==== Quoted passage
The regime has, however, used natural resources as more than tinder for economic growth. The delivery of tangible development benefits — increased food production, roads, schools, health care, and the like — to a large segment of the populace, made possible by revenues from resource extraction, has helped ameliorate longstanding social cleavages within Indonesian economy and society and cement allegiances to the regime.

Natural resources — and resource policies — have also been used to strengthen various dimensions of the New Order state’s capacity. Natural resource revenues have provided a strong financial basis for strengthening state power, while natural resources policies have provided an important vehicle for projecting New Order values and priorities throughout society.

In this process, new conflicts have arisen between state-led resource extraction activities and local communities deprived of their longstanding access to forests and other resources. Up until now, the regime has been relatively successful in localizing, suppressing, or resolving these conflicts far short of the point where they might, taken together, pose a threat to the regime’s capacity or stability.
========
==== Material
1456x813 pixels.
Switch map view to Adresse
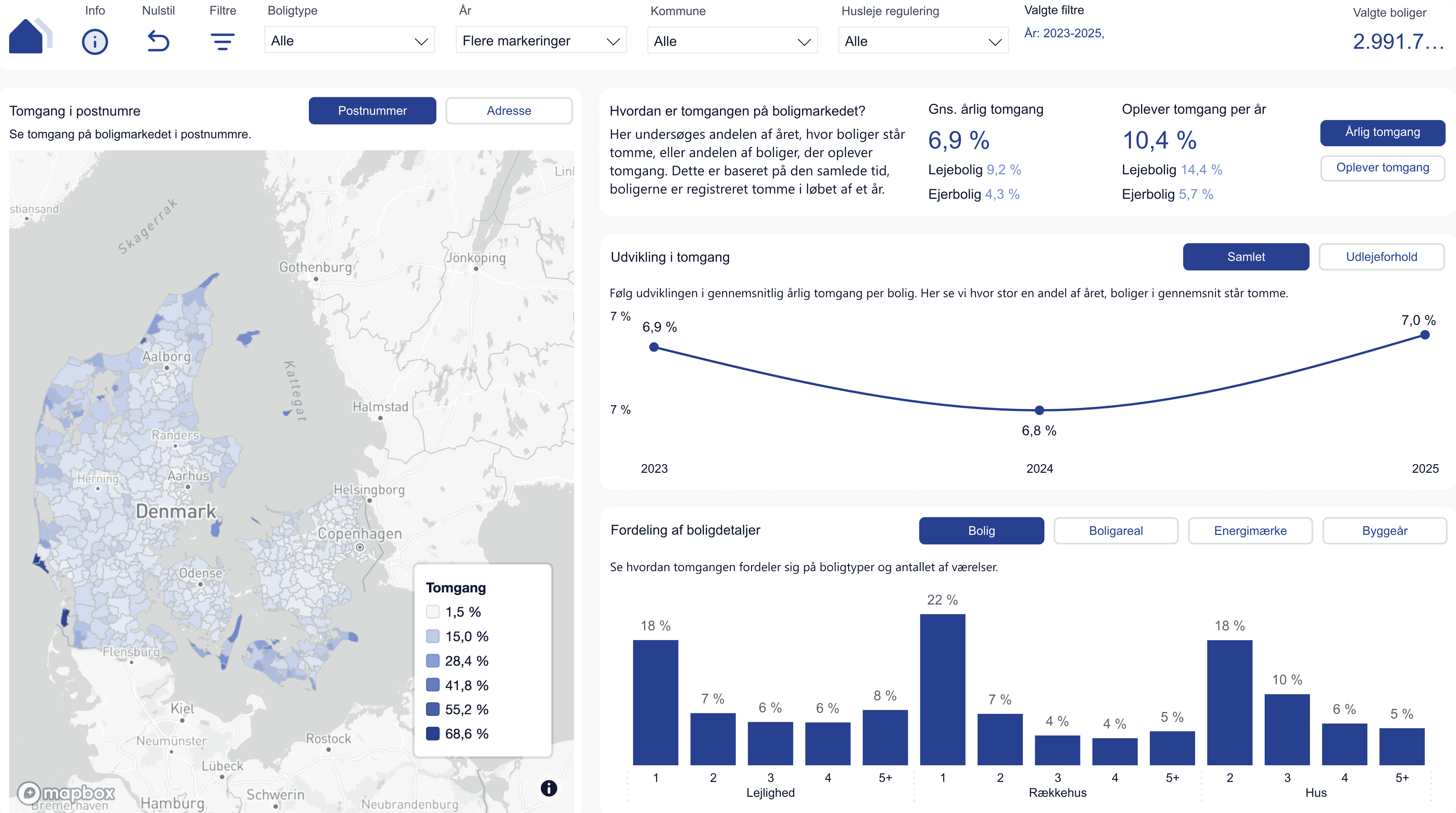point(509,111)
========
Answer from the passage on Indonesia's natural resources.
(a) Which tangible development benefits does it list?
(b) What have natural resource revenues provided a strong financial basis for?
(c) Between which two sides have new conflicts arisen?
The lines above can be left aside.

■ Solution to this exercise:
(a) Increased food production, roads, schools, and health care.
(b) Strengthening state power.
(c) State-led resource extraction activities and local communities deprived of their longstanding access to forests and other resources.